### SHORT EXERCISE:
Rewrite the entries below, changing every "Screen dimensions" to "Display size" and leaving everything else unchanged.

### RECORDS TO PROCESS:
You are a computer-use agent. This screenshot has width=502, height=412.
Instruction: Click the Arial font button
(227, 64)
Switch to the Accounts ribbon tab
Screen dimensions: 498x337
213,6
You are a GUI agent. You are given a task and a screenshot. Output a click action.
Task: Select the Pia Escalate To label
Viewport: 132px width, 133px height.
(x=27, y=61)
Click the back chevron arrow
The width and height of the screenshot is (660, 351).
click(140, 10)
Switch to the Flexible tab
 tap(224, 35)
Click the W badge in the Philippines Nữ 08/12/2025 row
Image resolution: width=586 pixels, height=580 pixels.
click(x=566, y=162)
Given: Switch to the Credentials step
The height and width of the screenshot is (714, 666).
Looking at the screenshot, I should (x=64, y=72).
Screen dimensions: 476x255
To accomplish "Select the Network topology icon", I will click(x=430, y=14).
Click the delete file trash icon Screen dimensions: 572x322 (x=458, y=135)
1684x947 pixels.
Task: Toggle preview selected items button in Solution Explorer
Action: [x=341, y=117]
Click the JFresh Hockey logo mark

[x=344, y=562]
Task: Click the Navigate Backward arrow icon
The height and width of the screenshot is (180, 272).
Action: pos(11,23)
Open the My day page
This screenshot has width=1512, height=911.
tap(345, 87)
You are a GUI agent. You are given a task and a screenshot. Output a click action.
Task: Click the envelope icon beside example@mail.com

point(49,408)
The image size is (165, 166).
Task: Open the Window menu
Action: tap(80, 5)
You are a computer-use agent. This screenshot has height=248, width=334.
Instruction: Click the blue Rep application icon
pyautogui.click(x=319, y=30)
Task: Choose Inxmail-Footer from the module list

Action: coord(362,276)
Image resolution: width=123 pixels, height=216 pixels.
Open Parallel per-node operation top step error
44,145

### EXPECTED OUTPUT:
You are a computer-use agent. This screenshot has width=502, height=412.
Instruction: Click the Arial font button
(227, 64)
Switch to the Accounts ribbon tab
Display size: 498x337
213,6
You are a GUI agent. You are given a task and a screenshot. Output a click action.
Task: Select the Pia Escalate To label
Viewport: 132px width, 133px height.
(x=27, y=61)
Click the back chevron arrow
The width and height of the screenshot is (660, 351).
click(140, 10)
Switch to the Flexible tab
 tap(224, 35)
Click the W badge in the Philippines Nữ 08/12/2025 row
Image resolution: width=586 pixels, height=580 pixels.
click(x=566, y=162)
Given: Switch to the Credentials step
The height and width of the screenshot is (714, 666).
Looking at the screenshot, I should (x=64, y=72).
Display size: 476x255
To accomplish "Select the Network topology icon", I will click(x=430, y=14).
Click the delete file trash icon Display size: 572x322 (x=458, y=135)
1684x947 pixels.
Task: Toggle preview selected items button in Solution Explorer
Action: [x=341, y=117]
Click the JFresh Hockey logo mark

[x=344, y=562]
Task: Click the Navigate Backward arrow icon
The height and width of the screenshot is (180, 272).
Action: pos(11,23)
Open the My day page
This screenshot has width=1512, height=911.
tap(345, 87)
You are a GUI agent. You are given a task and a screenshot. Output a click action.
Task: Click the envelope icon beside example@mail.com

point(49,408)
The image size is (165, 166).
Task: Open the Window menu
Action: tap(80, 5)
You are a computer-use agent. This screenshot has height=248, width=334.
Instruction: Click the blue Rep application icon
pyautogui.click(x=319, y=30)
Task: Choose Inxmail-Footer from the module list

Action: coord(362,276)
Image resolution: width=123 pixels, height=216 pixels.
Open Parallel per-node operation top step error
44,145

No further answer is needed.